Lustige Person

Höch, Hannah, 1932

Collage, 19x25,9 cm, Henie-Onstad Art Center

The German artist Hannah Höch (1889-1978) is one of the very few female artists that belonged to the international Dada movement. Dada, or Dadaism, is the term given the anarchistic, counter-culture movement that had a strong influence on visual art, literature and theatre, which arose during the First World War and reached its apex around 1920. Briefly, one can characterise this radical project as a strong revolt against the bourgeois, seemingly logical and rational society, that had led to the atrocities of the world war. The artists who adhered to the movement rejected the leading aesthetic and art that was part of this corrupt society, and did not wish to create art but anti art. The Dada movement had its main base in Zurich, with Tristan Tzara, Hugo Ball, Hans Arp and Marcell Janco among its most famous participants.  Kurt Schwitters can also be associated with this milieu. With an emphasis on provocation, absurdity and chance, Dada presaged Surrealism and later forms of performance art and action art.

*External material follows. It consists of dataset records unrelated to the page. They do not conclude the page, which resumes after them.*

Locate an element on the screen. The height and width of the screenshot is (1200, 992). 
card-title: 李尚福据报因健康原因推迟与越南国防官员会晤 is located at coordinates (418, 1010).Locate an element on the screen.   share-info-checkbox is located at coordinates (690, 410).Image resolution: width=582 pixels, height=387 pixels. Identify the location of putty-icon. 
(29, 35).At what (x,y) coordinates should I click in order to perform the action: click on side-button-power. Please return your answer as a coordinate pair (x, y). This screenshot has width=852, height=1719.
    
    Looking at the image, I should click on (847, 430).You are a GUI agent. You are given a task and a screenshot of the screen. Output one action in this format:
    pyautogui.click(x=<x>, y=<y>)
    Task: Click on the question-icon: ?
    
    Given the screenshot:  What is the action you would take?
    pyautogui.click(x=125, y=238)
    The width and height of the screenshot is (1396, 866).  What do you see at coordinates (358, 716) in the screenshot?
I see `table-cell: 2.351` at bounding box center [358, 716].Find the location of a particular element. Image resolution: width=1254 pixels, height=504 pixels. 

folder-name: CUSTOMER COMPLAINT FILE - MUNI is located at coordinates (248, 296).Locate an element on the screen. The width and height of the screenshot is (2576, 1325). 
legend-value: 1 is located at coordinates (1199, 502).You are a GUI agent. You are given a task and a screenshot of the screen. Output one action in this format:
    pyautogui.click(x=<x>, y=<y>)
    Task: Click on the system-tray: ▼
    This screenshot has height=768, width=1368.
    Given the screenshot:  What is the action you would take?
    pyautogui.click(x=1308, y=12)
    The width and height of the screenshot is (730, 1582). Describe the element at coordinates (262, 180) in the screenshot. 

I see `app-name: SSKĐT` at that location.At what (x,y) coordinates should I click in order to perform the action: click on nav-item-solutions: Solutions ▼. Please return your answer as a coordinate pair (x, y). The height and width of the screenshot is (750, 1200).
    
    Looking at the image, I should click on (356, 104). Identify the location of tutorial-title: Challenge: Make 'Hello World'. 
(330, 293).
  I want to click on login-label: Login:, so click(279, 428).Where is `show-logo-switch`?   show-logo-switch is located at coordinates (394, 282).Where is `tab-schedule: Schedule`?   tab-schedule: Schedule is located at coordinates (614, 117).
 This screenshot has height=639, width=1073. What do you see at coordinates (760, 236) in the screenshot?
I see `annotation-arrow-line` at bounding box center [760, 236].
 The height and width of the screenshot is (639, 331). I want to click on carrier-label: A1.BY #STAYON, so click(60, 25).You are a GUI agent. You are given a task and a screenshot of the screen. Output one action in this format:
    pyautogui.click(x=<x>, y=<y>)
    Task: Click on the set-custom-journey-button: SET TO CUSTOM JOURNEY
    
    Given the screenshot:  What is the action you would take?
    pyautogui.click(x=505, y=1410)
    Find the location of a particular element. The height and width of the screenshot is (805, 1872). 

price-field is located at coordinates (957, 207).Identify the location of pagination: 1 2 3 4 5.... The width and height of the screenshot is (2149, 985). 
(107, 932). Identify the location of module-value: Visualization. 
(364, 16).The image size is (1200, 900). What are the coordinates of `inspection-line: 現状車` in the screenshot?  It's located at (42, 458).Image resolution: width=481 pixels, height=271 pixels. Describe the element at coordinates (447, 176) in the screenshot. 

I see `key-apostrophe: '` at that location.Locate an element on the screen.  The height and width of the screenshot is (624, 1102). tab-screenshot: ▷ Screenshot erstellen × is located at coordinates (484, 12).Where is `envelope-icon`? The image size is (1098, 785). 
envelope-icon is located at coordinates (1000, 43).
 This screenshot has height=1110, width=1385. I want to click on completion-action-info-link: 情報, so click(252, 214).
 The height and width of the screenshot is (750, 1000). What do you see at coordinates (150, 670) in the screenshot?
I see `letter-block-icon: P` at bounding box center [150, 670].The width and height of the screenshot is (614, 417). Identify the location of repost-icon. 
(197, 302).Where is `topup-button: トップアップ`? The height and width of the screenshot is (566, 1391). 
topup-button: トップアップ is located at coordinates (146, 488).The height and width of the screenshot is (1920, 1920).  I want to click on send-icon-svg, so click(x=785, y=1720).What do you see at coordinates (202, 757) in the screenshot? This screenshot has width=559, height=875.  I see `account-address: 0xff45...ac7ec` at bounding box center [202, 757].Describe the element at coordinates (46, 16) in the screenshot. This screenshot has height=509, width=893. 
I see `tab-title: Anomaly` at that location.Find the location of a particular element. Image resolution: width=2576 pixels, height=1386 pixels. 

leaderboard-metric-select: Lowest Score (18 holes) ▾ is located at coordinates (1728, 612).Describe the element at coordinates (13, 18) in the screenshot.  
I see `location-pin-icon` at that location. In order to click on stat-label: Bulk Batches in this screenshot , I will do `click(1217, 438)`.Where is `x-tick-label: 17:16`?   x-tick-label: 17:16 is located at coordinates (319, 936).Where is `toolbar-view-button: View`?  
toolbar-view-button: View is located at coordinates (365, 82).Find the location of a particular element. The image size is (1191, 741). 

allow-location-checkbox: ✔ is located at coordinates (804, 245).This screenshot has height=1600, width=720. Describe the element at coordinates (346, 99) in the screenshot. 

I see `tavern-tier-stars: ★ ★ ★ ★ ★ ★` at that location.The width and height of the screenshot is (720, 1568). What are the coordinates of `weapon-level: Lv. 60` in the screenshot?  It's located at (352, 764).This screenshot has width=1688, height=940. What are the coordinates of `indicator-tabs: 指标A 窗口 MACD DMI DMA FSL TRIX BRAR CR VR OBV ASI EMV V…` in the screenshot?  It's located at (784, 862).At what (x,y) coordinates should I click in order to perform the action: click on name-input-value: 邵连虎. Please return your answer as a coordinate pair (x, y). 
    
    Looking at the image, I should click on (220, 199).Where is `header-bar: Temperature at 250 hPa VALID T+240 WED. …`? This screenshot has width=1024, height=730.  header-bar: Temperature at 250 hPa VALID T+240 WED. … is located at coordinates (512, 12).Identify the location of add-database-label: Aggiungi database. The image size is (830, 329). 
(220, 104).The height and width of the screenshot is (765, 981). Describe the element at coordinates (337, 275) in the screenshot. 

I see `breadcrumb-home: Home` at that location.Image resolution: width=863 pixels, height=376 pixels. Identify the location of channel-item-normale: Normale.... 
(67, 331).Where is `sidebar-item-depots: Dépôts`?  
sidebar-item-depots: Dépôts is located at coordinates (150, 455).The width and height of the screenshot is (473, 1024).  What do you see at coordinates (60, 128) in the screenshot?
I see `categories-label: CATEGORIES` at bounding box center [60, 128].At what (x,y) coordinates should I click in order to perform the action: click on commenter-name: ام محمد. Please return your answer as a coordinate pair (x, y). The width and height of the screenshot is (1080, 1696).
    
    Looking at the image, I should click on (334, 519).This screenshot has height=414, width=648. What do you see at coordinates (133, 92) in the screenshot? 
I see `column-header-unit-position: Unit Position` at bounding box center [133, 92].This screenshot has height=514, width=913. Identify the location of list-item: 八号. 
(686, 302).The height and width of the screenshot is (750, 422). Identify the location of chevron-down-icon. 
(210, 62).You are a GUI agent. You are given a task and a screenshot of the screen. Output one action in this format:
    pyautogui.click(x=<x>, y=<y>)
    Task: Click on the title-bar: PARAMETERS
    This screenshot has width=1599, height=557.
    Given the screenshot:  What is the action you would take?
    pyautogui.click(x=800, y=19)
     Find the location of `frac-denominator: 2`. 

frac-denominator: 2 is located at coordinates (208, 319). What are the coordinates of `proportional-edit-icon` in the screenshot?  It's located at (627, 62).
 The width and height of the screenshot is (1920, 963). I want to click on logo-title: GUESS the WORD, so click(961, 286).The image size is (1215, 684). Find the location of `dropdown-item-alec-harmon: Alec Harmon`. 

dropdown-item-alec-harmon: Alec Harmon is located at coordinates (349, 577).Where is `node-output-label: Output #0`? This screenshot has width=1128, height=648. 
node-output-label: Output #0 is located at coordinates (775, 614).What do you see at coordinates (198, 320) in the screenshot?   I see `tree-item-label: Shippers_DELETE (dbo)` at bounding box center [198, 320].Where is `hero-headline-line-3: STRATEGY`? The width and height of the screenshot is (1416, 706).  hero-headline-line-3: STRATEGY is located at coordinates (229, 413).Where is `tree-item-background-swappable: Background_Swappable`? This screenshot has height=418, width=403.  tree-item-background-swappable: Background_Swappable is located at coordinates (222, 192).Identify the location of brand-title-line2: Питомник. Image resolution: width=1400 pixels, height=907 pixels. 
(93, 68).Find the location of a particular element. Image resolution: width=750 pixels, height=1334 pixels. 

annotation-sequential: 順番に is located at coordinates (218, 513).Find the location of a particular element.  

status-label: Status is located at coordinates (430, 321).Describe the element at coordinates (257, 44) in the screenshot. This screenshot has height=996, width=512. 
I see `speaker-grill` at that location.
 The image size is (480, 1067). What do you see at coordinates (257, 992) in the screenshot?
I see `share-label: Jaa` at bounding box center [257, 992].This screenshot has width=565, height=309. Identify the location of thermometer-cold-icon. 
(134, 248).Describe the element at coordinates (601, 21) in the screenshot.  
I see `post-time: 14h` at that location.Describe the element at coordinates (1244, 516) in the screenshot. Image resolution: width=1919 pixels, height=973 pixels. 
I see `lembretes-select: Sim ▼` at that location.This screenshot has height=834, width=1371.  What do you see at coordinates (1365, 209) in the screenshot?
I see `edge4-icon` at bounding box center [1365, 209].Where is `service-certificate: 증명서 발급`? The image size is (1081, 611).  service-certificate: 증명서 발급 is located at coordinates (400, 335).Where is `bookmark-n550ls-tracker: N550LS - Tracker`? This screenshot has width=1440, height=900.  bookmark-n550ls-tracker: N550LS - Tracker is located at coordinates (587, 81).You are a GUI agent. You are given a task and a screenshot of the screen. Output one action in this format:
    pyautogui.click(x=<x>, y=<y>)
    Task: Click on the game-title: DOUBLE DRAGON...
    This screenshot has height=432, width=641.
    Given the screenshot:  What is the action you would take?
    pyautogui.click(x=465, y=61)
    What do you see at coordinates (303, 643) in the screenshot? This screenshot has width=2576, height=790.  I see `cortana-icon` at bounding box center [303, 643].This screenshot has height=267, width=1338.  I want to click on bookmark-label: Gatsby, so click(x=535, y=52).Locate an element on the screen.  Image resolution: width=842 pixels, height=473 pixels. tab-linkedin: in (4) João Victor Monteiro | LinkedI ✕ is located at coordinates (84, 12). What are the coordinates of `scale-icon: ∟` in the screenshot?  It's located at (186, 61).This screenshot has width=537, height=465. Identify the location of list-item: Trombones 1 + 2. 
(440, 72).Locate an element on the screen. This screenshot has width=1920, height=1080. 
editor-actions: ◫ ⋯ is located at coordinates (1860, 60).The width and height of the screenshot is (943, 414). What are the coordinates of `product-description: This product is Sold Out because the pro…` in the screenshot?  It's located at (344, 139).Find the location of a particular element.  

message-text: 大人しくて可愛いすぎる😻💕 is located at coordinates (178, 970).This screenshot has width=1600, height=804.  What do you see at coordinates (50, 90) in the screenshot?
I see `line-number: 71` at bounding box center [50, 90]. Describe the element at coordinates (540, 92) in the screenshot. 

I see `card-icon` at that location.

Hannah Höch came in contact with Dada in 1915, when she met Raoul Hausmann, who was an active member of the Berlin fraction of the movement. Höch and Hausmann are together credited as being the first to work with the photomontage technique, a form of collage where pieces of photographs are among the materials used. Hannah Höch was very experimental in her approach and worked in a number of different mediums and techniques, but it is above all with her collages that she made a name for herself. Her works often have a clear message, and many can be considered as bitter criticism of popular culture’s obsession with beauty, which had gained increasing dominance during this period. Nevertheless, the content does not overshadow the formal qualities of her pictures. With the help of everyday materials – for example clippings from newspapers and magazines, postcards, wrapping paper, buttons, bits of fabric and photographs – she demonstrates a distinctive sense of form and colour. In her modest formats she makes use of a collage technique that is both poetic and pioneering in its form of expression.